• **WHAT THE EXERCISE ASKS**: Reproduce every line of the material below word for word, leaving out the pictures.

= = = =

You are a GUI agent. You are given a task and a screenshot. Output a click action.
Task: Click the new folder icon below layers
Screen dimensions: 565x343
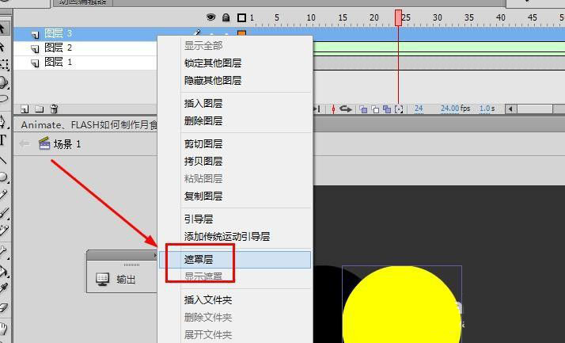(x=40, y=109)
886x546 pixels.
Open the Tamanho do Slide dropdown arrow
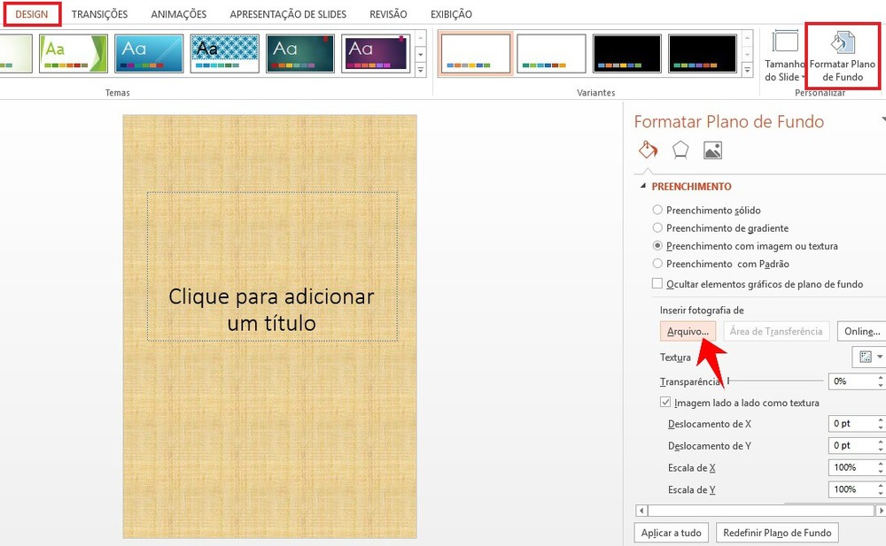803,75
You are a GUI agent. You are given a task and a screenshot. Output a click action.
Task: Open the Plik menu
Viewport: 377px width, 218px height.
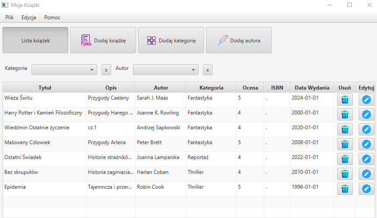10,17
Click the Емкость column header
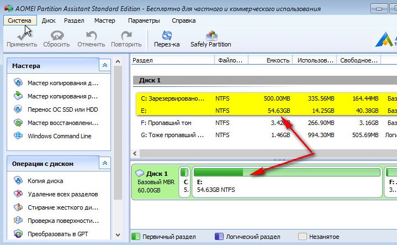The image size is (397, 245). coord(271,60)
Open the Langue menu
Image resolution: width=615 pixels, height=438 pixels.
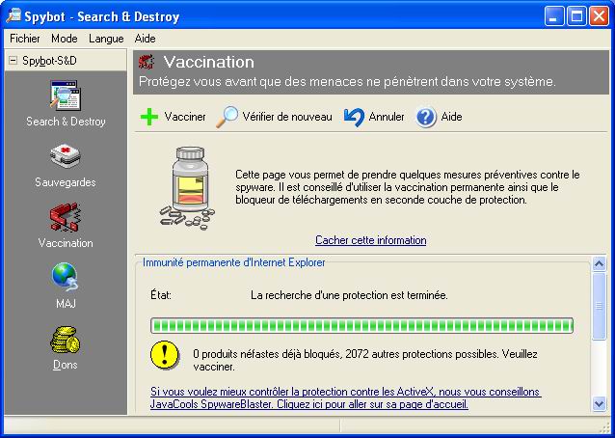click(x=106, y=39)
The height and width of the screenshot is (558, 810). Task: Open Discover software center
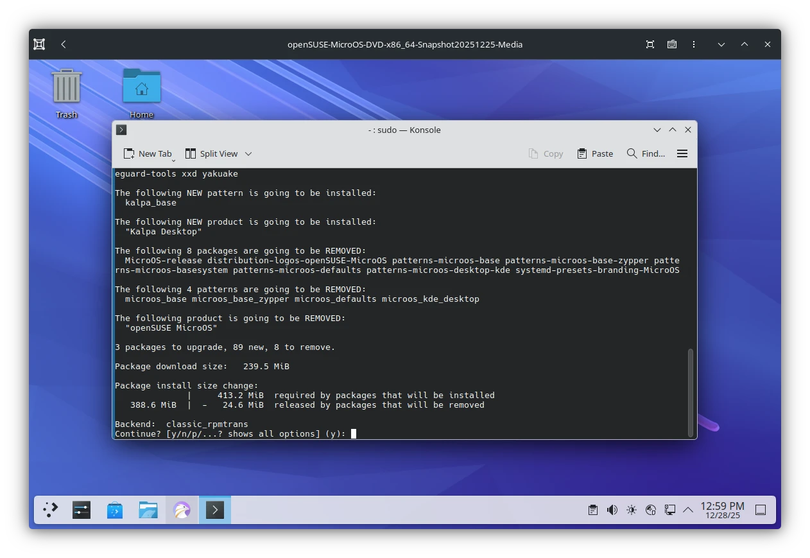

= = = =

• **EXERCISE RESPONSE**:
You are a GUI agent. You are given a task and a screenshot. Output a click action.
Task: Click the new folder icon below layers
Screen dimensions: 565x343
(x=40, y=109)
886x546 pixels.
Open the Tamanho do Slide dropdown arrow
803,75
You are a GUI agent. You are given a task and a screenshot. Output a click action.
Task: Open the Plik menu
Viewport: 377px width, 218px height.
10,17
Click the Емкость column header
The image size is (397, 245). coord(271,60)
Open the Langue menu
Image resolution: width=615 pixels, height=438 pixels.
click(x=106, y=39)
The height and width of the screenshot is (558, 810). Task: Open Discover software center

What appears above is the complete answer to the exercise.